Yes, we have our crosses to bear. But frankly, we are the most atrocious bunch of whingers. And the pictures from Haiti have put all the travails and torments of the beloved food and grocery industries into stark perspective. Luckily, we have corporate charity donations to assuage the collective conscience. I can't tell you how much this tugs at the heartstrings. No sooner had we seen the first, awful, pictures from Haiti when we witnessed the first, awful public giving of alms.
Tesco was first out, covering its back with a £50k donation. Very nice, Tel, that's 26 seconds' worth of takings on last year's £60bn. Luckily we have Bondandybond's paymasters to compare - the utterly awful Walmart's corporate conscience coughed up $500k. A tidy sum indeed, until the Pumserian abacus reveals it to be 39 seconds' worth of last year's $400bn sales of doughnuts, gassy rice beer and Kraft 'cheese'.

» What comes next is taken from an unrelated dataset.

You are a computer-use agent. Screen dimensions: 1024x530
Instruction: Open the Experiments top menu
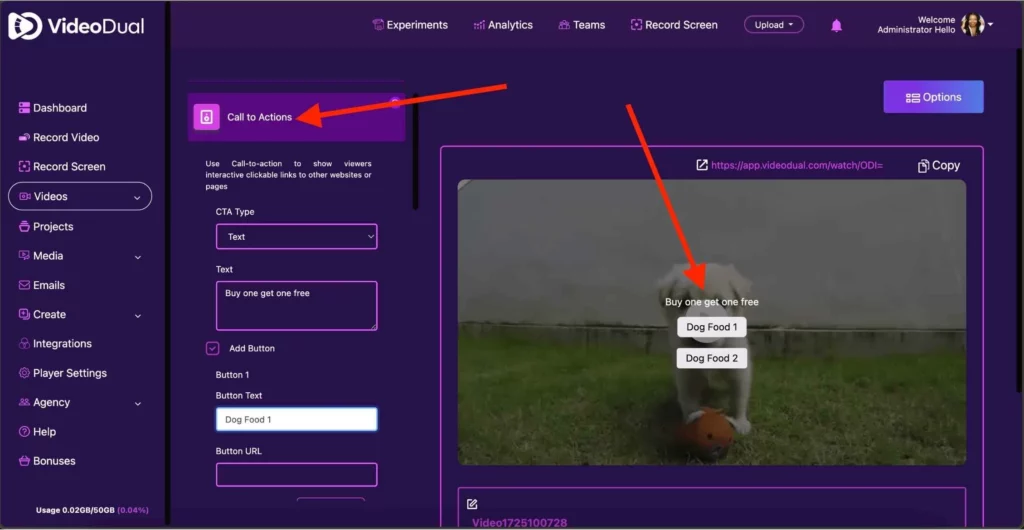pos(409,25)
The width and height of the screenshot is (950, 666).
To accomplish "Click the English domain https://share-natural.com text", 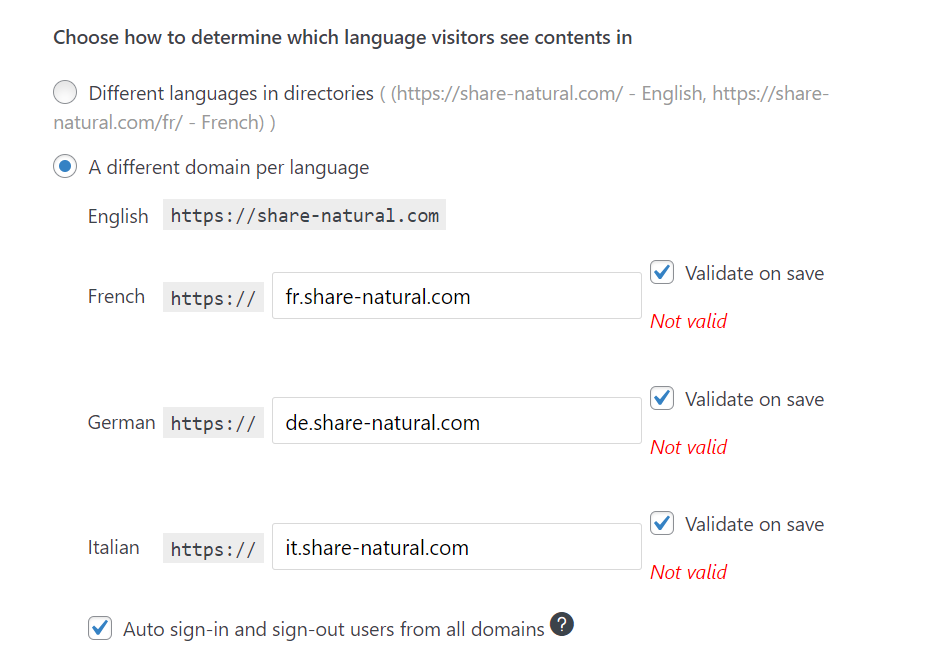I will click(x=304, y=215).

Now, you'll rightly observe that at least it's a little bit of moolah that will go to doing some good, rather than lining the shareholders' pockets. And we've yet to hear anything from King Justin or even, well, whoever it is that's running Morrisons these days. But when the salaries of corporate social responsibility experts are greater than the actual donations, it sticks in the throat.
As to Cadbury - by its own modest confession a company that would probably have been beatified by now had the Pope not been busy vetting the entire Irish priesthood, getting dissed by the Israeli rabbinical elite and engaging in fisticuffs with his parishioners - at least we'll be spared that bloody gorilla.